About this task:
Your answer must be an exact copy of the listing, with the images left out.

Provided data:

+--

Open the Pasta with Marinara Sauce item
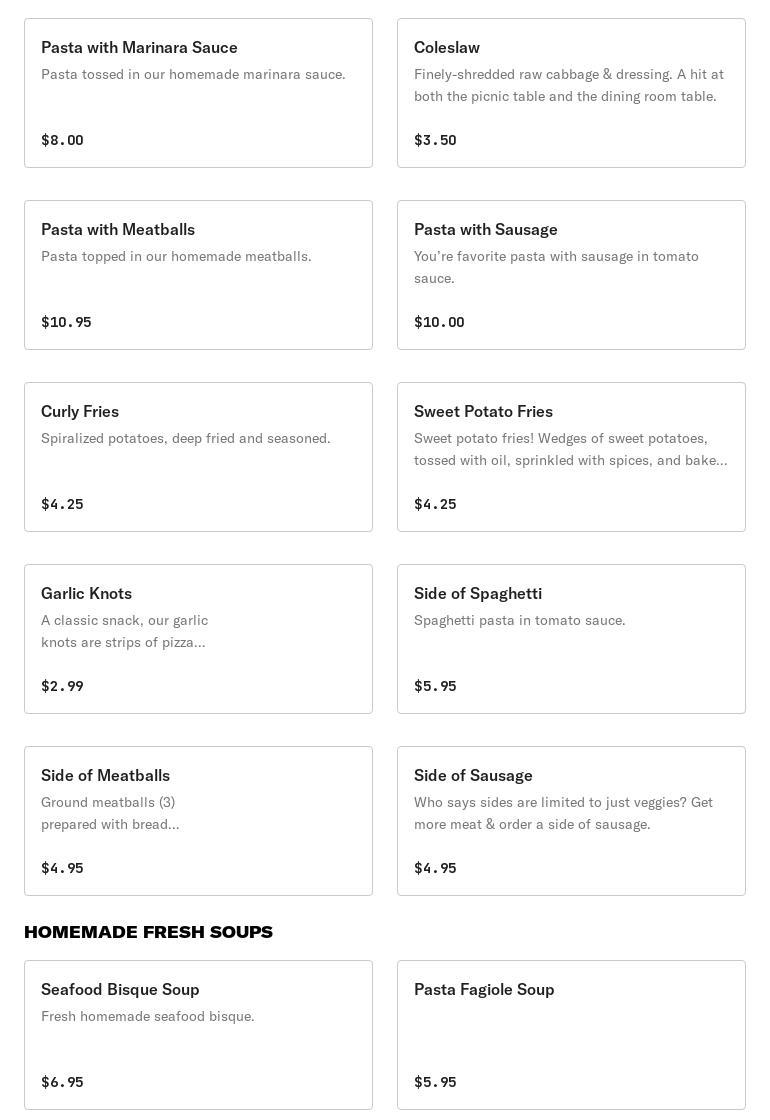click(198, 93)
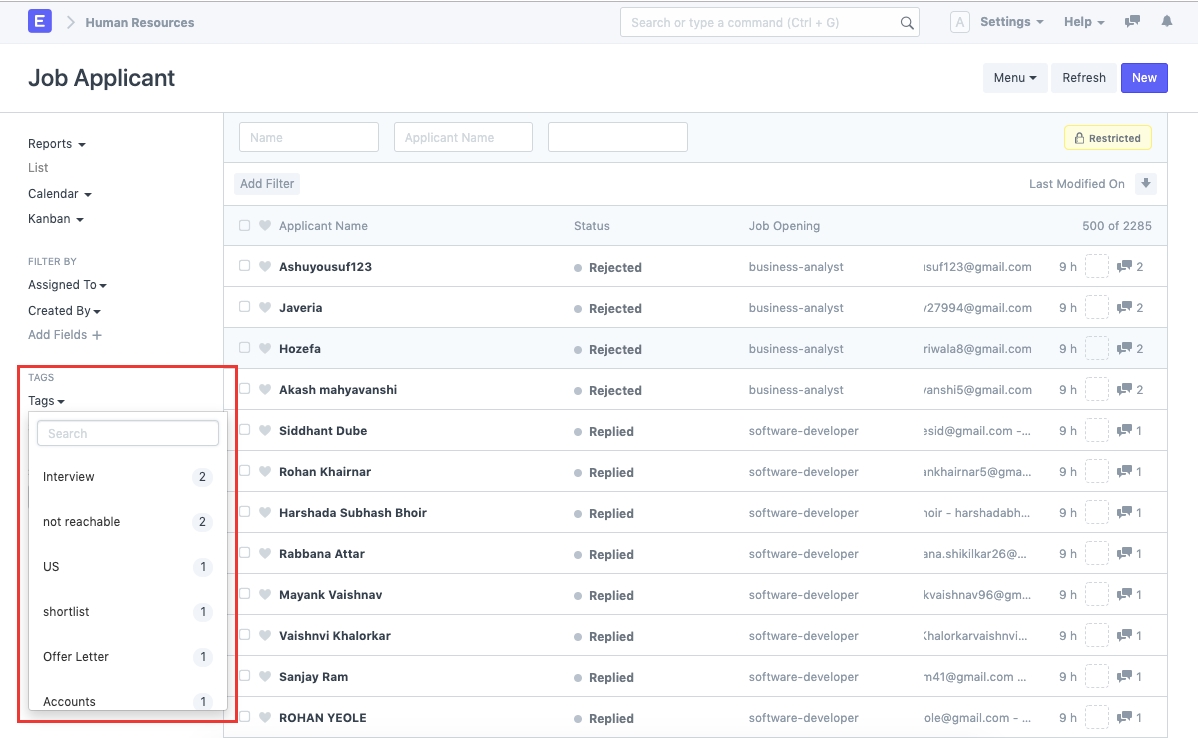The height and width of the screenshot is (738, 1198).
Task: Open the notifications bell icon
Action: pyautogui.click(x=1166, y=21)
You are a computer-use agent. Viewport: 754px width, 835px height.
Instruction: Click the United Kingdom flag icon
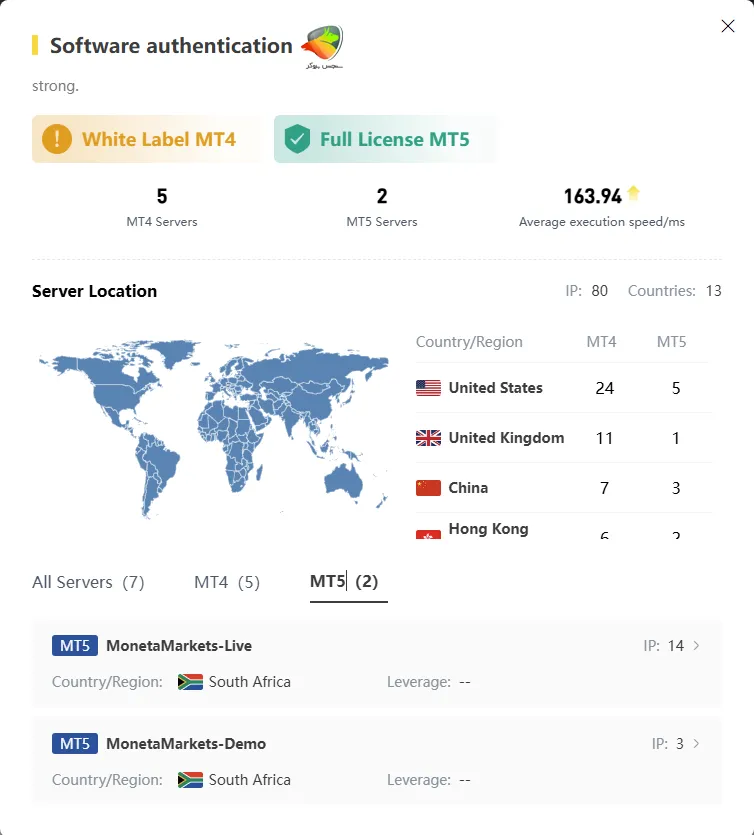428,438
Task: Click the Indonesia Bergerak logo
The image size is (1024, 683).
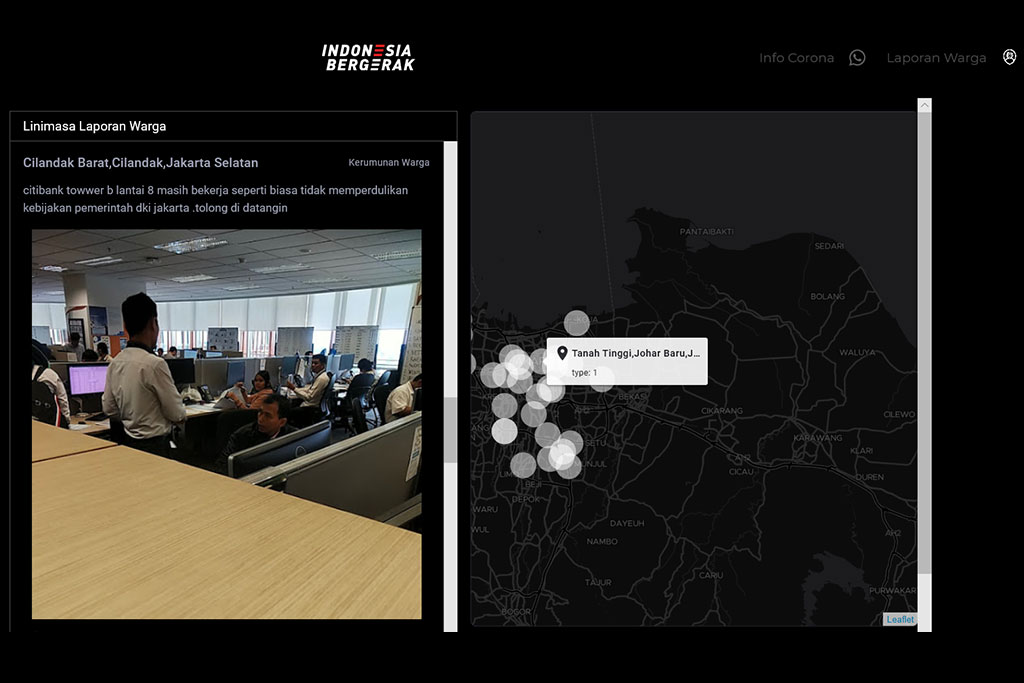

+--

Reply:
Open the Pasta with Marinara Sauce item
click(198, 93)
The height and width of the screenshot is (738, 1198).
Task: Open the notifications bell icon
Action: pyautogui.click(x=1166, y=21)
You are a computer-use agent. Viewport: 754px width, 835px height.
Instruction: Click the United Kingdom flag icon
428,438
Task: Click the Indonesia Bergerak logo
The image size is (1024, 683).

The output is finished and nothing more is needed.